Llama 4 Scout is Meta’s efficiency-oriented open-weight Llama 4 model for teams that need customization with lower serving costs than larger open models. Meta’s official launch materials describe Scout as a natively multimodal MoE model with 17B active parameters across 16 experts and a 10 million token context window.
Capabilities
Scout is typically used for structured assistant tasks, summarization, extraction, multimodal understanding, and moderate reasoning workflows. It performs best when prompts and task domains are well defined.
Technical Details
Meta positions Scout as the more deployable of the two initial Llama 4 models, capable of running on a single H100 GPU with Int4 quantization.
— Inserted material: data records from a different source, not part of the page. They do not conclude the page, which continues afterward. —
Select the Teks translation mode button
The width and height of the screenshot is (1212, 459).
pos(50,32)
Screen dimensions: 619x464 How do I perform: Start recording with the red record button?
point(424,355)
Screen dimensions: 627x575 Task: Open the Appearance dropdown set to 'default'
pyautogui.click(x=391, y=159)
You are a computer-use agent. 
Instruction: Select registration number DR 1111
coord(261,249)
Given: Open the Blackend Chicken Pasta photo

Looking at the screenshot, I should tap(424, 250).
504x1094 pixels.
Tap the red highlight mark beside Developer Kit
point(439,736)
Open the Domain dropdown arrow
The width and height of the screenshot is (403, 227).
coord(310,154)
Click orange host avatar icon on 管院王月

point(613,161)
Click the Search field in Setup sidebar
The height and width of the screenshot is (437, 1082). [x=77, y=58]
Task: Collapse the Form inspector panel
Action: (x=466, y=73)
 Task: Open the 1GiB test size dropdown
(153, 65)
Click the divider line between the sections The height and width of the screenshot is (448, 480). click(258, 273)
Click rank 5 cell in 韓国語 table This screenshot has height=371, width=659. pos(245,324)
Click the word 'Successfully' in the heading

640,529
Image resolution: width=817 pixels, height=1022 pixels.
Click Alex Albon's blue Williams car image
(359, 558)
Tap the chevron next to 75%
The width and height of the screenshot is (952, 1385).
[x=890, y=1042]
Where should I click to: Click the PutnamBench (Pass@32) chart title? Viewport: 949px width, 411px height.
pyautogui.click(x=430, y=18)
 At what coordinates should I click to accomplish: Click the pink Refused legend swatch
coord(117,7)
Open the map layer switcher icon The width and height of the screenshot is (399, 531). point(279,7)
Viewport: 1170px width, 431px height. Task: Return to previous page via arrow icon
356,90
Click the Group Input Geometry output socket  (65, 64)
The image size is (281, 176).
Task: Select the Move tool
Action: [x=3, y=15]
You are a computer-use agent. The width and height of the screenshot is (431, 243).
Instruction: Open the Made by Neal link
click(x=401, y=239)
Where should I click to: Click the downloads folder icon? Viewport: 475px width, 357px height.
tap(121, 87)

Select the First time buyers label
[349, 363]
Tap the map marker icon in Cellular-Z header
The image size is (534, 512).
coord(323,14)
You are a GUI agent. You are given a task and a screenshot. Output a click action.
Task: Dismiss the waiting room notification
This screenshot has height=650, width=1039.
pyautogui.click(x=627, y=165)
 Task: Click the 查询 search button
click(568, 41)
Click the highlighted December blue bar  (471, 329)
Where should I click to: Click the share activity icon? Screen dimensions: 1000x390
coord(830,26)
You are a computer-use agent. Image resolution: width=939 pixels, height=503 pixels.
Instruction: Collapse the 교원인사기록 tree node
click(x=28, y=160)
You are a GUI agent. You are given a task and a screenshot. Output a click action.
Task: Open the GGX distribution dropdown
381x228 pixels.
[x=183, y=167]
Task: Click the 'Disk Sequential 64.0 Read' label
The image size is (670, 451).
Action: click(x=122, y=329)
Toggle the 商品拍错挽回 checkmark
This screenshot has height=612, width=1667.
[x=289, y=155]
Performance outcomes still depend on runtime optimizations, serving stack choices, and evaluation quality.
Pricing & Access
There is no single universal pricing model because deployment can be self-managed or provider-hosted. Teams should model both compute and operational overhead when comparing against closed API alternatives.
Best Use Cases
Strong fit for internal copilots, domain-specific automation, and budget-constrained environments that still require control over deployment and data boundaries.
Comparisons
Compared with Llama 4 Maverick, Scout favors lower cost and throughput over maximum quality. Compared with GPT-5 nano or Gemini 2.5 Flash-Lite, Scout provides more control but often needs more engineering investment to operate well.